Monday, April 19, 2010
The Cheese Monkeys
I love the expressive writing in this book. Chip Kidd's vivacious and witty form of speech helps to describe characters, place the plot line into the correct time period, and adds to the overall themes of the story. When describing Himillsy, the author is always sure to include her unique clothing style because it is a part of her personality. Kidd always conveys a kind of urgency and hurriedness when talking about Hims, as if she may be whisked right of the page. When Happy and Himillsy had their first confrontation, "She stopped, turned, and lowered her sunglasses.

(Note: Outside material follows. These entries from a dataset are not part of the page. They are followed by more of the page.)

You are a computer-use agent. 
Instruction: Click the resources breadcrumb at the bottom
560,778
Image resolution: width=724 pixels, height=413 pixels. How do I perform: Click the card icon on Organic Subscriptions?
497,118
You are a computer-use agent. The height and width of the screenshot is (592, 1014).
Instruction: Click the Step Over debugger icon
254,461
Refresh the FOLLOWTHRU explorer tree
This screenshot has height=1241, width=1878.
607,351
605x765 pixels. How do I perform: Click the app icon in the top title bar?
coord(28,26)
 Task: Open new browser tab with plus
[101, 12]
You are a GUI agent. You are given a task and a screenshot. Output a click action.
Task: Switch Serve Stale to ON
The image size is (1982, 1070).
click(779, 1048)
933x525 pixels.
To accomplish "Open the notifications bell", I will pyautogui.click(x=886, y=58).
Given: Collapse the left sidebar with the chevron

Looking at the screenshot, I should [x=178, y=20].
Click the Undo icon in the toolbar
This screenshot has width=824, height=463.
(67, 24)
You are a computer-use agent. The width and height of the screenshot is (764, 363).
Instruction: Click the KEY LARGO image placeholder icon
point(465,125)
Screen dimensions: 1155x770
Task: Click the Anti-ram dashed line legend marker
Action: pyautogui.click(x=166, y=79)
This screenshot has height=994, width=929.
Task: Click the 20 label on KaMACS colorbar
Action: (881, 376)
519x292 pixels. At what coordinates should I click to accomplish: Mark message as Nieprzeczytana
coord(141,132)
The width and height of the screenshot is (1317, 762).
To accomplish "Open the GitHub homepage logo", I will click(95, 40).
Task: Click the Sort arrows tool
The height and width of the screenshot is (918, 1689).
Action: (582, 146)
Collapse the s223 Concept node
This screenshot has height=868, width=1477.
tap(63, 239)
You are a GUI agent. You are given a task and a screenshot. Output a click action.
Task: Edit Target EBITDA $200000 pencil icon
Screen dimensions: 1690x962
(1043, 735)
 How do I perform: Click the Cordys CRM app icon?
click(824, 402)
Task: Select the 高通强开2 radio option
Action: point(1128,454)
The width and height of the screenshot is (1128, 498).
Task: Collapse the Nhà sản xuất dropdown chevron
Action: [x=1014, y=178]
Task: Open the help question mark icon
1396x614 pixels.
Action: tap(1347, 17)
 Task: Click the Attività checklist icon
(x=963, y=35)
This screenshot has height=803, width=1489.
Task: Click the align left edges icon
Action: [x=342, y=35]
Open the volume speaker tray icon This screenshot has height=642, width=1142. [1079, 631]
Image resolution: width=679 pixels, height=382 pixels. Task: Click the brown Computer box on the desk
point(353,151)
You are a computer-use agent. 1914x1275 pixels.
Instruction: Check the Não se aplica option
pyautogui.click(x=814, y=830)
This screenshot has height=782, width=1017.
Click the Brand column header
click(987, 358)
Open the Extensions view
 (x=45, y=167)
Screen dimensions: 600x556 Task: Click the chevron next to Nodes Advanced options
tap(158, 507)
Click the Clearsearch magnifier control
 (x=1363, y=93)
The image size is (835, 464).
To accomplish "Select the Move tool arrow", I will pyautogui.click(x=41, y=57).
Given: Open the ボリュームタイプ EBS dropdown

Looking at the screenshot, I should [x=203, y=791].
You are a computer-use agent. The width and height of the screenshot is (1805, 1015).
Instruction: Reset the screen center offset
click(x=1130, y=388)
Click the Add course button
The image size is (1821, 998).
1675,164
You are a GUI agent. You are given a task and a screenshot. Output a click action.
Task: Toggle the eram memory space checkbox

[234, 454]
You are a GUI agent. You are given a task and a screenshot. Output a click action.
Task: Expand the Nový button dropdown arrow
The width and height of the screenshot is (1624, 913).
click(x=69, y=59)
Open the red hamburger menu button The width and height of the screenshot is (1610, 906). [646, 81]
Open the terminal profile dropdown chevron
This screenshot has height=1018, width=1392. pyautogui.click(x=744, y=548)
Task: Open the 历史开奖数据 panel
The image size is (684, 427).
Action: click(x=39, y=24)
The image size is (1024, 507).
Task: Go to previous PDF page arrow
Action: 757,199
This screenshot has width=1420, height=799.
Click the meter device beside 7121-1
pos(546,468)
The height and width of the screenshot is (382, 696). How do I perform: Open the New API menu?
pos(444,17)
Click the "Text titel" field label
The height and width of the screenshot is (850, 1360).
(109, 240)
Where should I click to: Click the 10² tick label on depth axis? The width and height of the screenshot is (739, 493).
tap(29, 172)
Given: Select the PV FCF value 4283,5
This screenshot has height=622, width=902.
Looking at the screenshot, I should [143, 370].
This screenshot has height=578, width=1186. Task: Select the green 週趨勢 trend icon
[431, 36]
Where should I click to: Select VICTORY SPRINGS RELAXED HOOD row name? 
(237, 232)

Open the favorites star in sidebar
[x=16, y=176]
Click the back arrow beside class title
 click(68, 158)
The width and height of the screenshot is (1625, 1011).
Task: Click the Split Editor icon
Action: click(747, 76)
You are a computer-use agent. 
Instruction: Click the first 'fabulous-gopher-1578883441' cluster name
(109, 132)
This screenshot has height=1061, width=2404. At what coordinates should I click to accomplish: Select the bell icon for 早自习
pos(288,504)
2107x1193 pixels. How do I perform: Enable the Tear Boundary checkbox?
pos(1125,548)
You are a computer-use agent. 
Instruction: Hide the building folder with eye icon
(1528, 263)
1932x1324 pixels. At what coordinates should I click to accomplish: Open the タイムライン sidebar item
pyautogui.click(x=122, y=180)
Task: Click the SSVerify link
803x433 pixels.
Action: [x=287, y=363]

Then she let my desperate stare ricochet off her face, and released this from her jelly mouth: "We're all sorry." And what does one say to that?" (Kidd 38). Other hints such as the cars, clothing, and intellectual conversations that take place in this book all hint that it is set in the 1950's. The overall tone of the book evokes a new age of thinking and enlightenment. For example, in one of Winter's last lessons he talks about the book Flatland. He says that, "We sit here in the third dimension-Spaceland-and scoff at Flatland, pitying its immeasurably think folk because we can see in a way they never can. But-and this is a big BUT-doesn't that mean that someone sits in Timeland (AKA the fourth dimension) and feels the same about us? And someone sits in the fifth watching them, and so on, as they say, into infinity? There. Wrap your mind around that" (Kidd 212). The book evokes strong emotion and contemplation and leaves the reader looking at their world in a slightly different way.